Building better cities By Joan Clos*
n the economic history of humanity, urbanization has always been an accelerator of growth and development. The proximity of all the factors of production that occurs in the urban settings boosts efficiency because there are lower transaction costs; bigger, closer markets; and a natural tendency to form high-value areas of specialization. Indeed, it seems that no economy in the world to date has become prosperous without becoming urban. We are, of course, in the midst of massive urbanization. Already 55 percent of the world’s population lives in cities and this figure is likely to reach 70 to 75 percent in the next 30 or 35 years.
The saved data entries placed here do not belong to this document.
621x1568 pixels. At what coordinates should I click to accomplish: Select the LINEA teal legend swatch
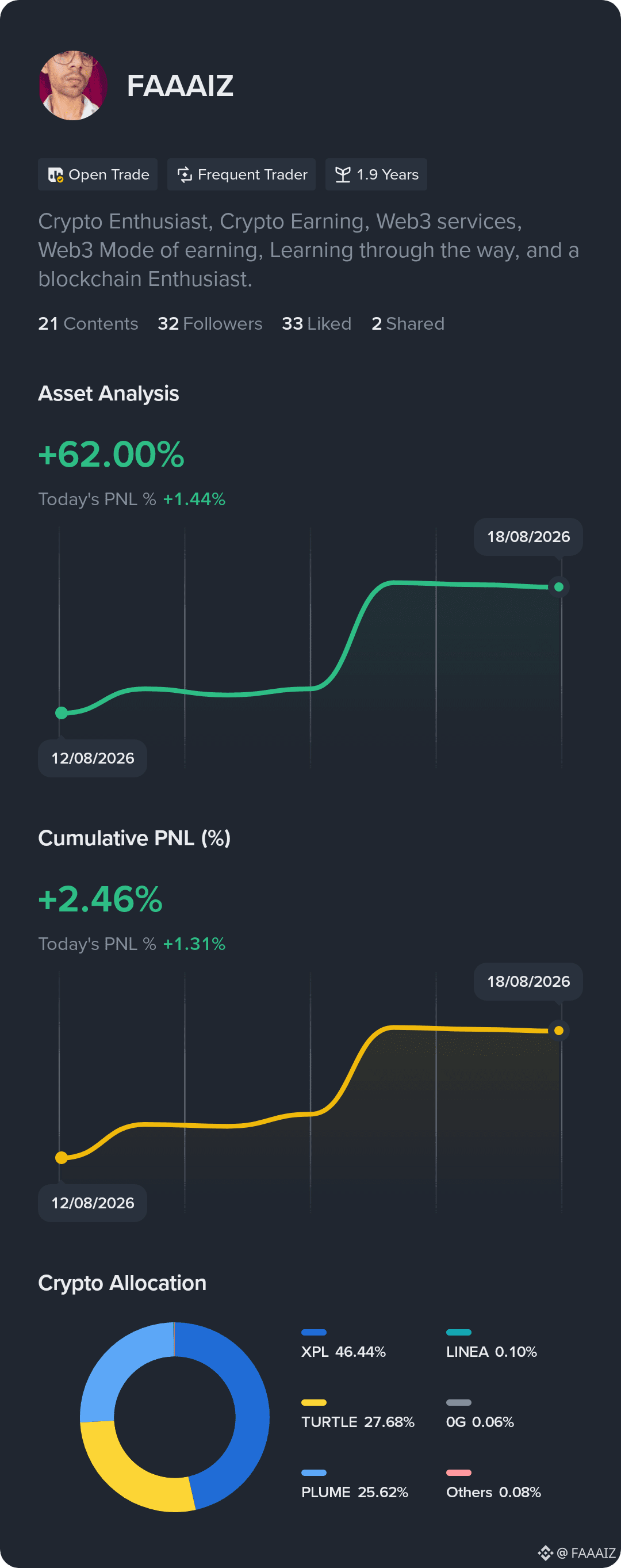click(459, 1333)
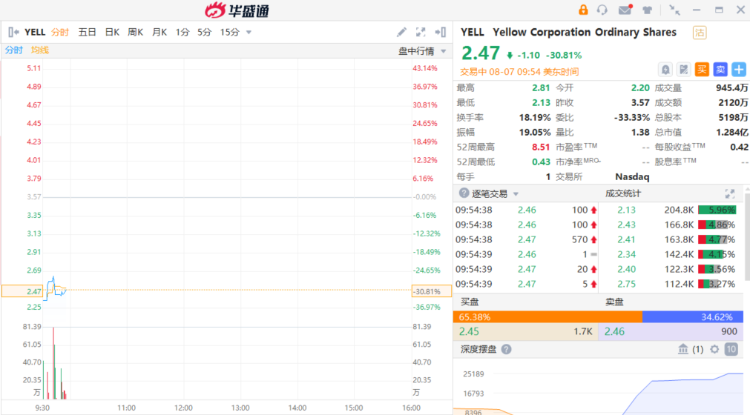Viewport: 750px width, 415px height.
Task: Toggle the 均线 moving average line
Action: pyautogui.click(x=40, y=50)
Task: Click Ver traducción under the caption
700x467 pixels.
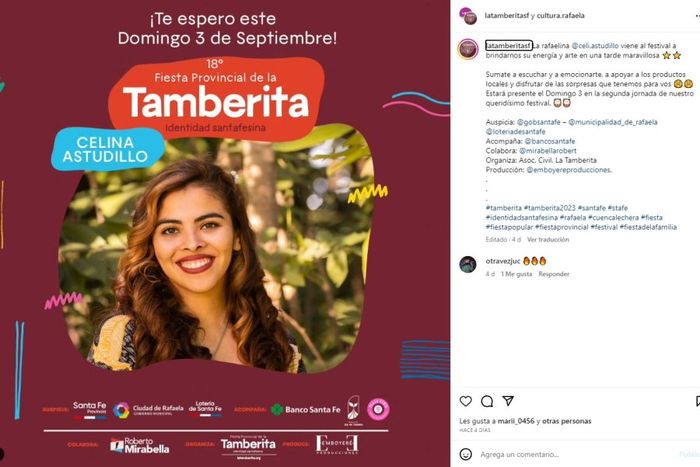Action: [x=548, y=239]
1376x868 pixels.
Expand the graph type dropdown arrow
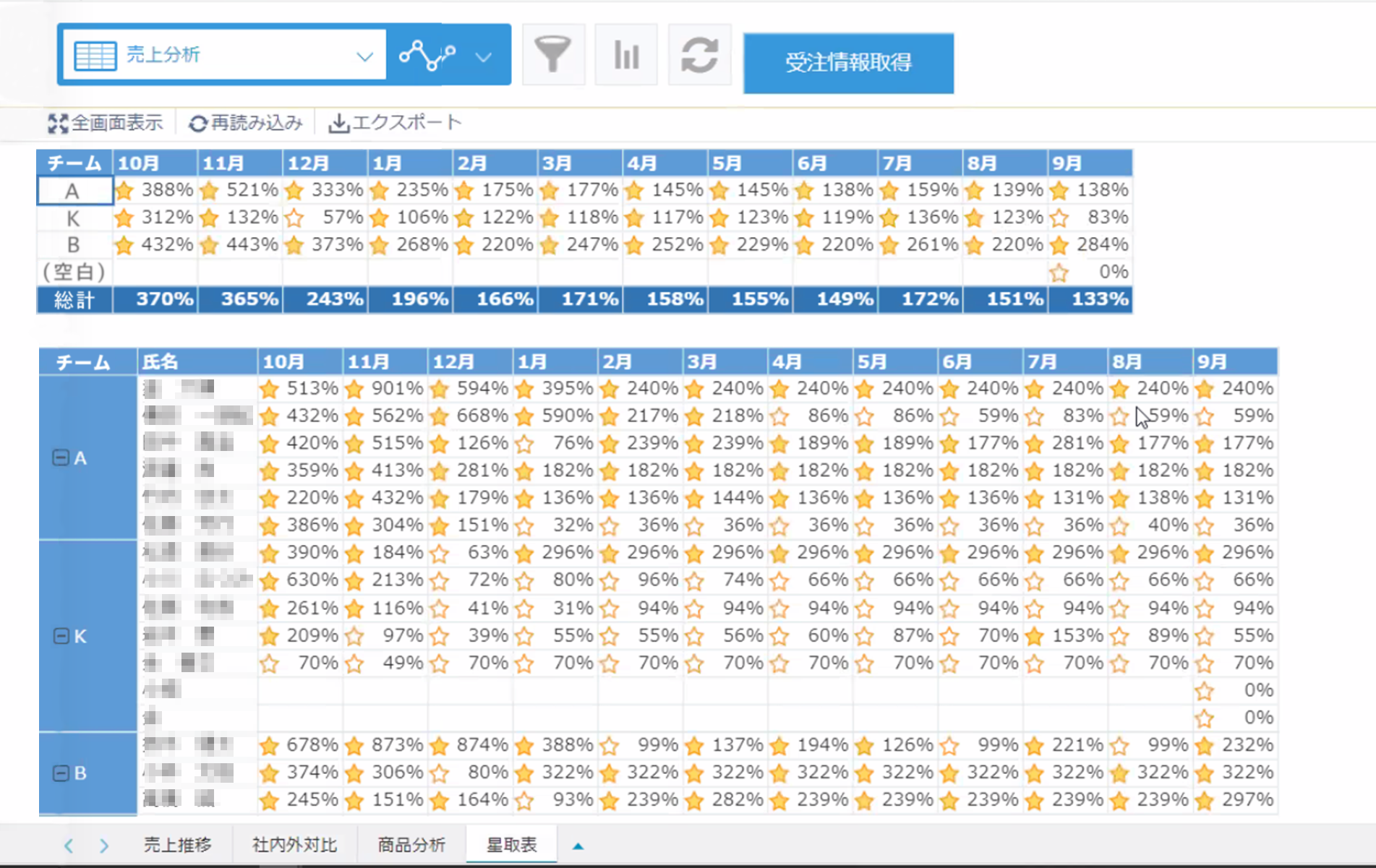pos(484,56)
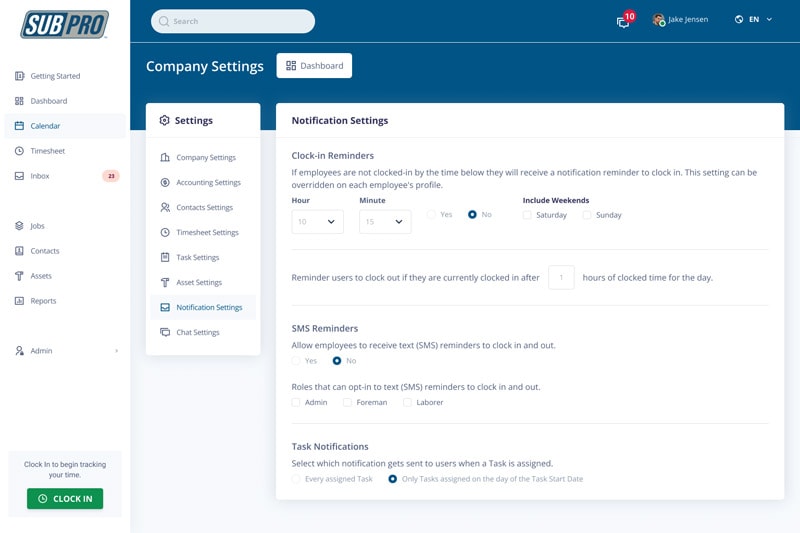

That presents a challenge: what kind of urbanization will nurture sustainable growth? In my view, there are three areas that we need to address to ensure prosperous urbanization. First is the issue of adequate rules and regulations. Second is having a carefully thought-out urban design. And third is putting into place a financial plan that ensures adequate funding. When you analyze how cities create value and how economies of agglomeration or urbanization are created, it’s clear that you cannot succeed without addressing every one of these areas in parallel. In the first instance, it’s evident that the cities that generate the most value are those with the strongest legal frameworks; that is, the ones that have clear, intelligent rules that are consistently enforced. A productive city is an outcome of the rule of law. Why? Because no one wants to invest in a place where their property could be seized or their rights abridged. Just as important is the physical plan or design,
an area that has been neglected since the Second World War. This lack of attention has resulted in a lot of cities, especially in the emerging world, that are congested, polluted, and just not very pleasant. And that undermines the urban economy because people are less willing to invest in them. It’s especially important to address design early on because if you don’t, it is very difficult to do so once the city is established. Social and political issues emerge and it becomes a very complex and expensive process. Finally, a financial plan must also be put into place from the start. Urbanization generates a lot of value and, if managed well, should finance itself. But that only happens if you have a very rigorous plan. You need a plan for expenditures and maintenance and a plan for income. Urbanization must be supported by policy at the national level that leaves enough revenue with the city to sustain itself rather than siphoning it all off for other purposes. If all three of these issues are addressed, urbanization can begin to produce financial outcomes immediately. Initially, the construction phase becomes a source of employment. Later, the economies of agglomeration kick in and there’s a continuous process of increased productivity. I am optimistic. We are still in the middle of the process. We can still address the future of urbanization in a way that can guarantee a better future for all.
*Joan Clos is the executive director of the United Nations Human Settlements Programme and former mayor of Barcelona.